[Assignment]:
Only the pictures are to be left out, and the rest of the entries should be reproduced exactly.

▬▬▬▬▬▬

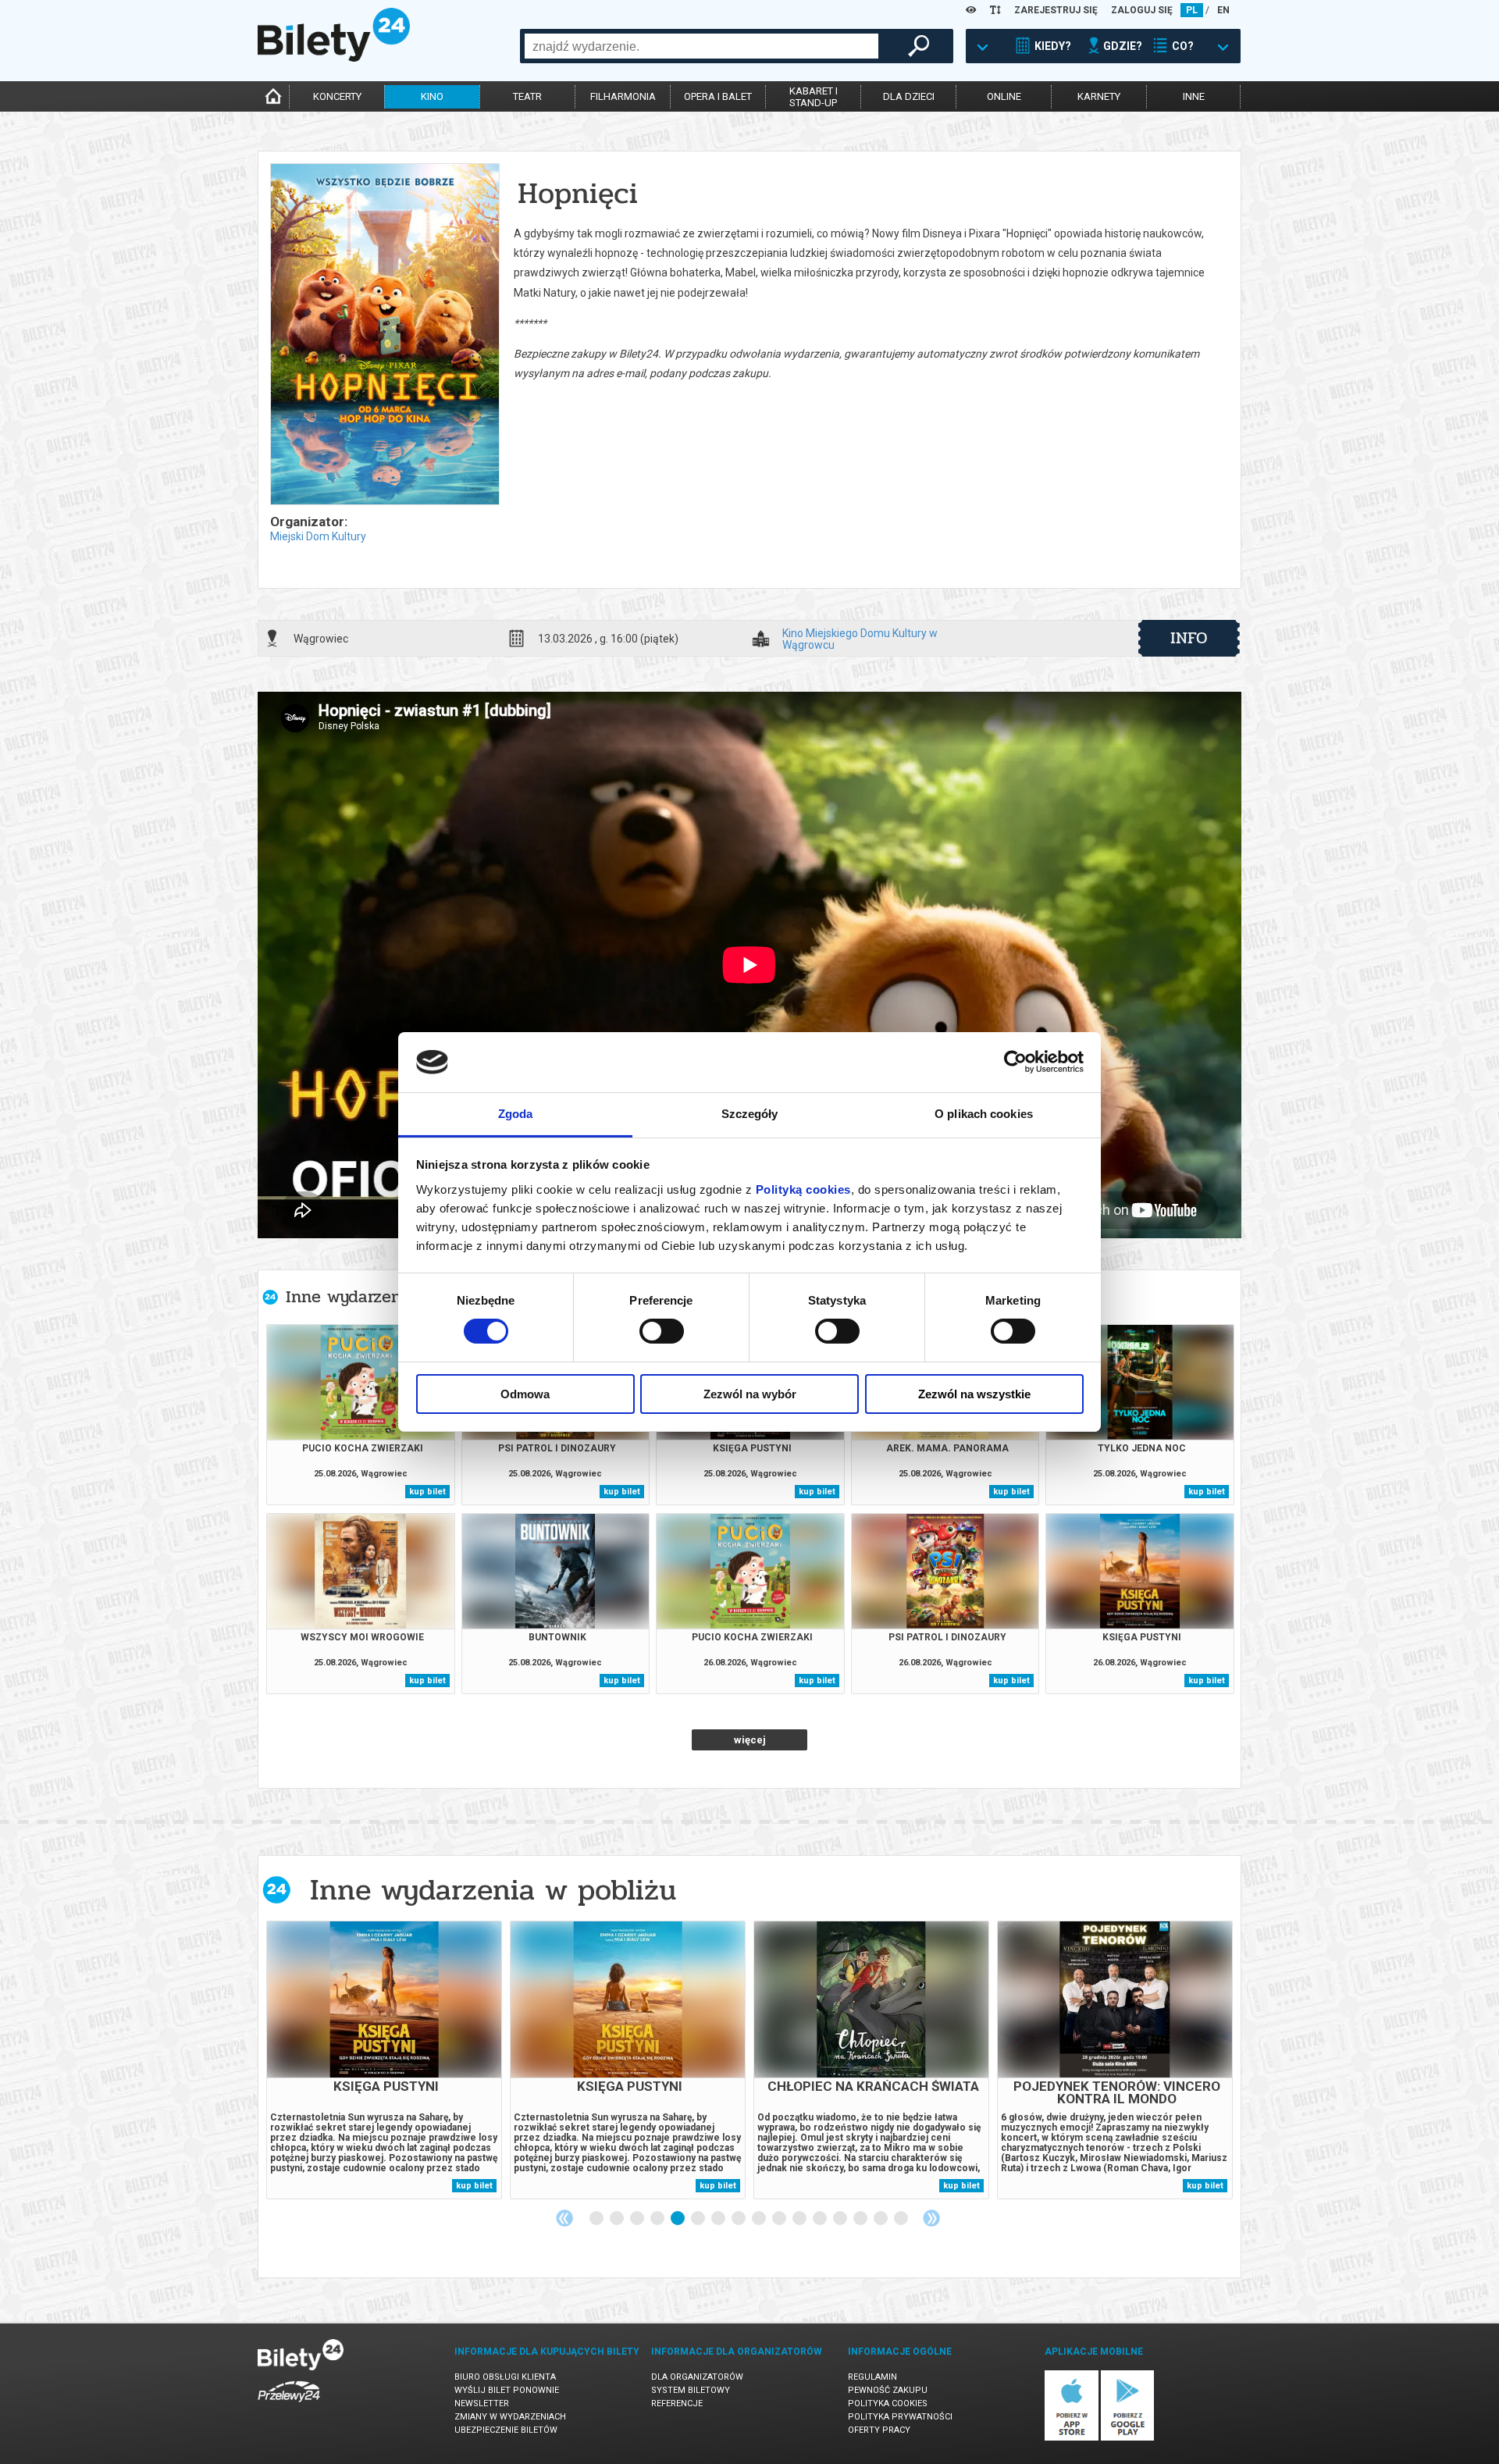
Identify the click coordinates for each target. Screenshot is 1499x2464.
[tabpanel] (384, 2060)
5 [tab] (678, 2219)
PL (1192, 10)
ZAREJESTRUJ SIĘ (1056, 10)
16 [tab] (902, 2219)
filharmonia (623, 96)
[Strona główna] (334, 58)
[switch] (661, 1331)
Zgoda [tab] (515, 1113)
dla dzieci (909, 96)
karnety (1098, 96)
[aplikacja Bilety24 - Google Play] (1128, 2438)
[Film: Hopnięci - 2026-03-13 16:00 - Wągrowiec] (384, 335)
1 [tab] (597, 2219)
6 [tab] (699, 2219)
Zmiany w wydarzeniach (510, 2417)
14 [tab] (861, 2219)
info (1189, 638)
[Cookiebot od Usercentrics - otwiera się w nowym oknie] (1015, 1062)
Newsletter (481, 2403)
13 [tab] (841, 2219)
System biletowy (690, 2390)
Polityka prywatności (900, 2417)
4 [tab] (658, 2219)
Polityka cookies (888, 2403)
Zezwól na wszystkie (974, 1394)
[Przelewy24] (289, 2405)
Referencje (677, 2403)
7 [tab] (719, 2219)
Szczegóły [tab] (749, 1113)
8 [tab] (739, 2219)
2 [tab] (617, 2219)
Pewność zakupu (888, 2390)
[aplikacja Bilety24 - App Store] (1071, 2438)
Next (931, 2218)
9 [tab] (759, 2219)
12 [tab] (820, 2219)
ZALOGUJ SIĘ (1142, 10)
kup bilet (427, 1492)
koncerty (337, 96)
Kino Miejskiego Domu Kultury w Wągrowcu (860, 639)
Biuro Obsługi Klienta (505, 2377)
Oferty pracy (879, 2430)
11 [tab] (800, 2219)
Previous (564, 2218)
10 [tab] (780, 2219)
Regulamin (872, 2377)
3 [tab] (638, 2219)
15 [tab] (881, 2219)
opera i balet (718, 96)
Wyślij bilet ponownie (506, 2390)
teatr (527, 96)
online (1004, 96)
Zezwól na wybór (749, 1394)
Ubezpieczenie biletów (505, 2430)
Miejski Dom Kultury (318, 536)
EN (1223, 10)
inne (1194, 96)
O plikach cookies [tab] (984, 1113)
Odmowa (525, 1394)
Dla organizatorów (697, 2377)
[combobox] (701, 46)
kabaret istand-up (813, 97)
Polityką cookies (803, 1189)
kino (432, 96)
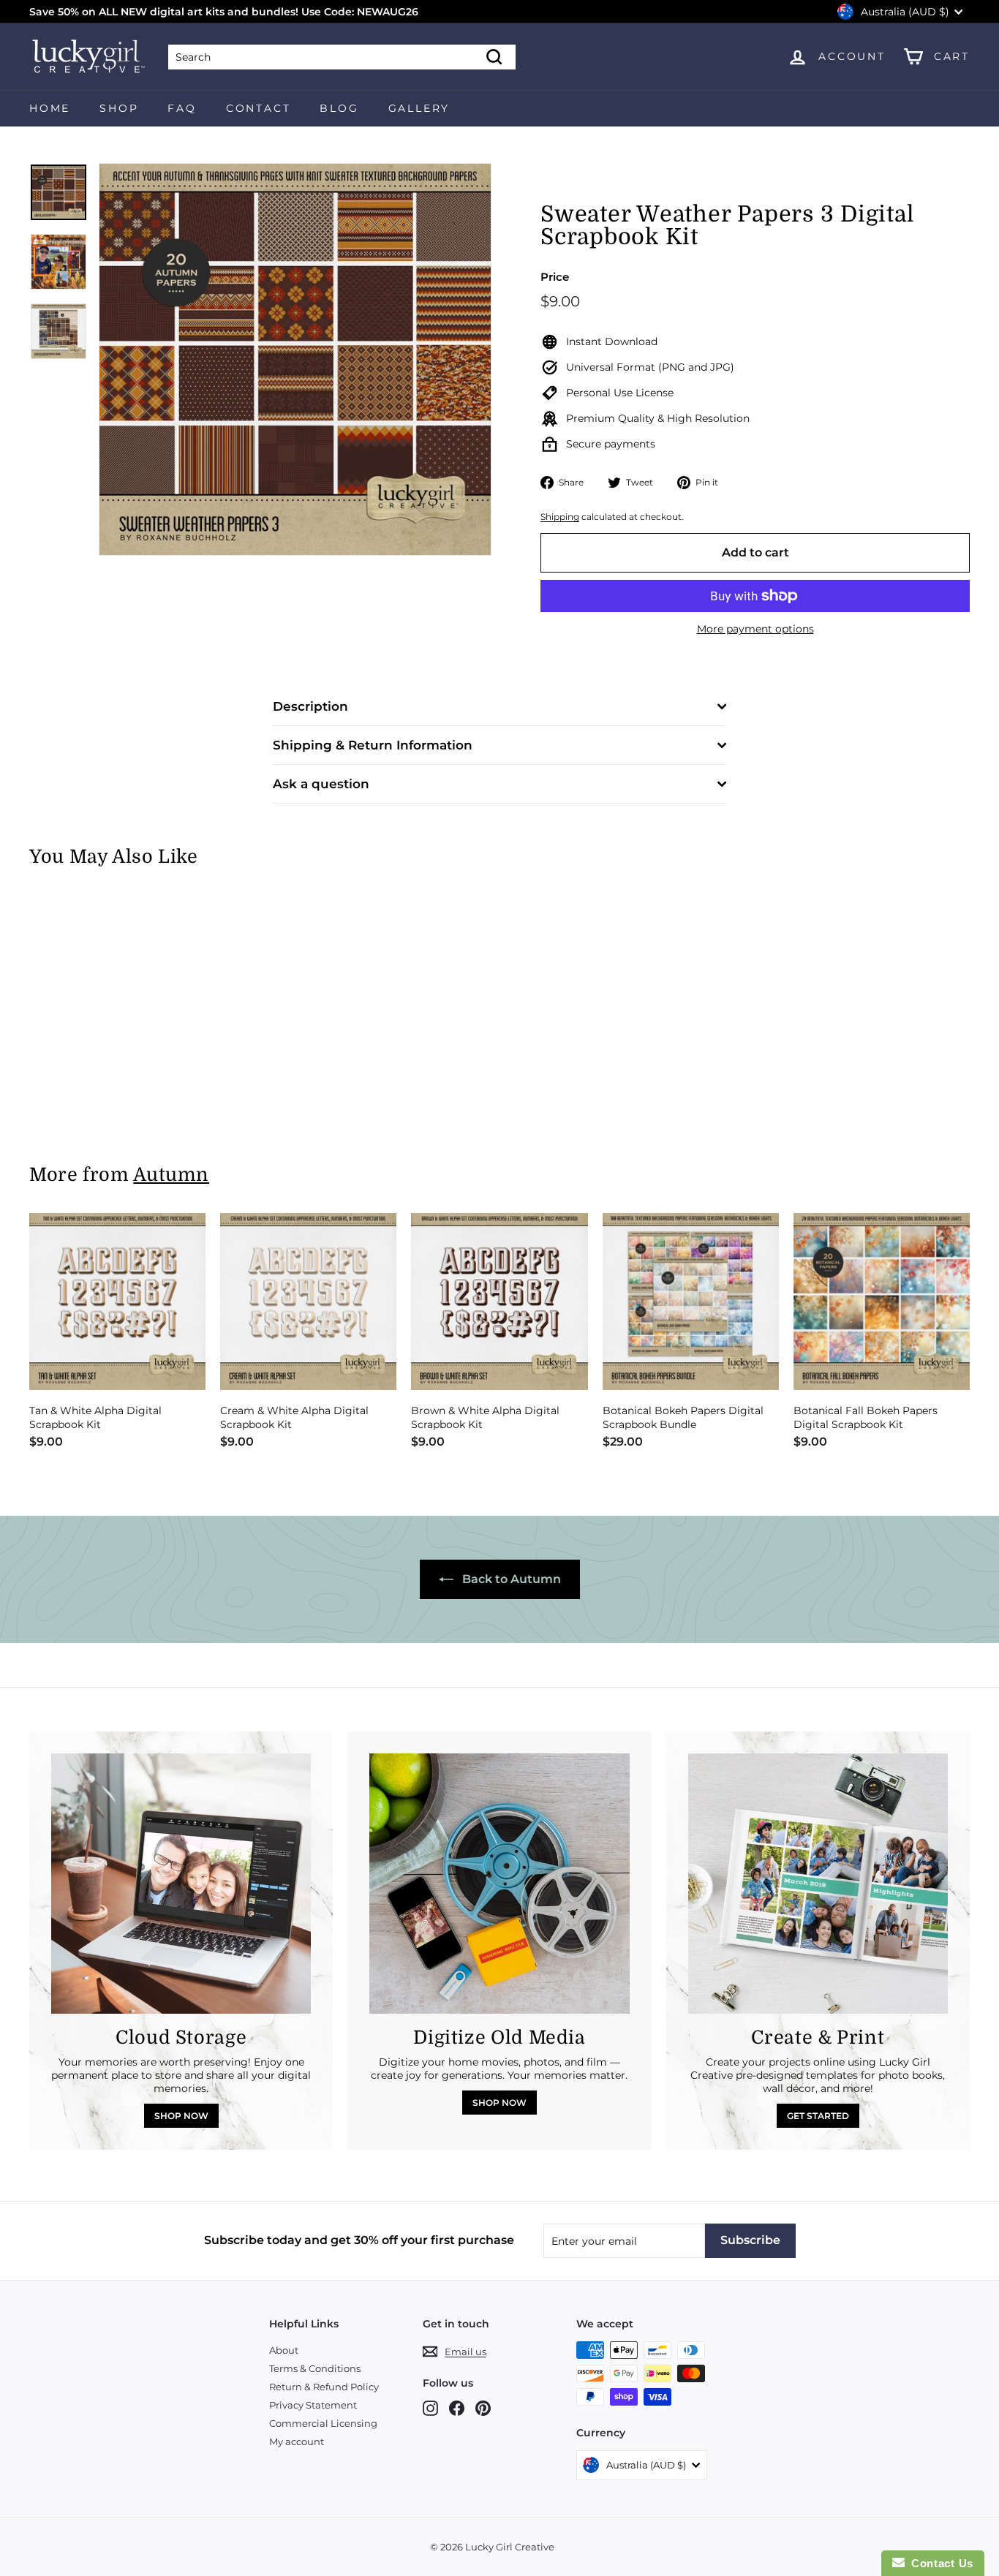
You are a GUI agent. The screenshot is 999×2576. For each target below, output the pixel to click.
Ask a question (321, 784)
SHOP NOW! (293, 11)
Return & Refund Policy (324, 2386)
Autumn (171, 1174)
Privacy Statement (313, 2405)
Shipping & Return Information (372, 745)
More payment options (755, 628)
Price (554, 277)
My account (296, 2441)
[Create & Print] (818, 1883)
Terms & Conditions (315, 2368)
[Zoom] (295, 359)
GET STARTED (818, 2115)
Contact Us (939, 2563)
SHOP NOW (181, 2115)
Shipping (559, 516)
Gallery (419, 108)
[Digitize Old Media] (499, 1883)
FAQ (181, 108)
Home (49, 108)
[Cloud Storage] (181, 1883)
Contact (258, 108)
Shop (118, 108)
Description (310, 706)
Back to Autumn (510, 1579)
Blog (339, 108)
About (283, 2350)
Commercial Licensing (323, 2423)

▬▬▬▬▬▬

[Solution to this exercise]:
Identify the click coordinates for each target. Screenshot is 1499x2464.
[tabpanel] (384, 2060)
5 [tab] (678, 2219)
PL (1192, 10)
ZAREJESTRUJ SIĘ (1056, 10)
16 [tab] (902, 2219)
filharmonia (623, 96)
[Strona główna] (334, 58)
[switch] (661, 1331)
Zgoda [tab] (515, 1113)
dla dzieci (909, 96)
karnety (1098, 96)
[aplikacja Bilety24 - Google Play] (1128, 2438)
[Film: Hopnięci - 2026-03-13 16:00 - Wągrowiec] (384, 335)
1 [tab] (597, 2219)
6 [tab] (699, 2219)
Zmiany w wydarzeniach (510, 2417)
14 [tab] (861, 2219)
info (1189, 638)
[Cookiebot od Usercentrics - otwiera się w nowym oknie] (1015, 1062)
Newsletter (481, 2403)
13 [tab] (841, 2219)
System biletowy (690, 2390)
Polityka prywatności (900, 2417)
4 [tab] (658, 2219)
Polityka cookies (888, 2403)
Zezwól na wszystkie (974, 1394)
[Przelewy24] (289, 2405)
Referencje (677, 2403)
7 [tab] (719, 2219)
Szczegóły [tab] (749, 1113)
8 [tab] (739, 2219)
2 [tab] (617, 2219)
Pewność zakupu (888, 2390)
[aplikacja Bilety24 - App Store] (1071, 2438)
Next (931, 2218)
9 [tab] (759, 2219)
12 [tab] (820, 2219)
ZALOGUJ SIĘ (1142, 10)
kup bilet (427, 1492)
koncerty (337, 96)
Kino Miejskiego Domu Kultury w Wągrowcu (860, 639)
Biuro Obsługi Klienta (505, 2377)
Oferty pracy (879, 2430)
11 [tab] (800, 2219)
Previous (564, 2218)
10 [tab] (780, 2219)
Regulamin (872, 2377)
3 [tab] (638, 2219)
15 [tab] (881, 2219)
opera i balet (718, 96)
Wyślij bilet ponownie (506, 2390)
teatr (527, 96)
online (1004, 96)
Zezwól na wybór (749, 1394)
Ubezpieczenie biletów (505, 2430)
Miejski Dom Kultury (318, 536)
EN (1223, 10)
inne (1194, 96)
O plikach cookies [tab] (984, 1113)
Odmowa (525, 1394)
Dla organizatorów (697, 2377)
[combobox] (701, 46)
kabaret istand-up (813, 97)
Polityką cookies (803, 1189)
kino (432, 96)
You are a GUI agent. The screenshot is 999×2576. For each target below, output the pixel to click.
Ask a question (321, 784)
SHOP NOW! (293, 11)
Return & Refund Policy (324, 2386)
Autumn (171, 1174)
Privacy Statement (313, 2405)
Shipping & Return Information (372, 745)
More payment options (755, 628)
Price (554, 277)
My account (296, 2441)
[Create & Print] (818, 1883)
Terms & Conditions (315, 2368)
[Zoom] (295, 359)
GET STARTED (818, 2115)
Contact Us (939, 2563)
SHOP NOW (181, 2115)
Shipping (559, 516)
Gallery (419, 108)
[Digitize Old Media] (499, 1883)
FAQ (181, 108)
Home (49, 108)
[Cloud Storage] (181, 1883)
Contact (258, 108)
Shop (118, 108)
Description (310, 706)
Back to Autumn (510, 1579)
Blog (339, 108)
About (283, 2350)
Commercial Licensing (323, 2423)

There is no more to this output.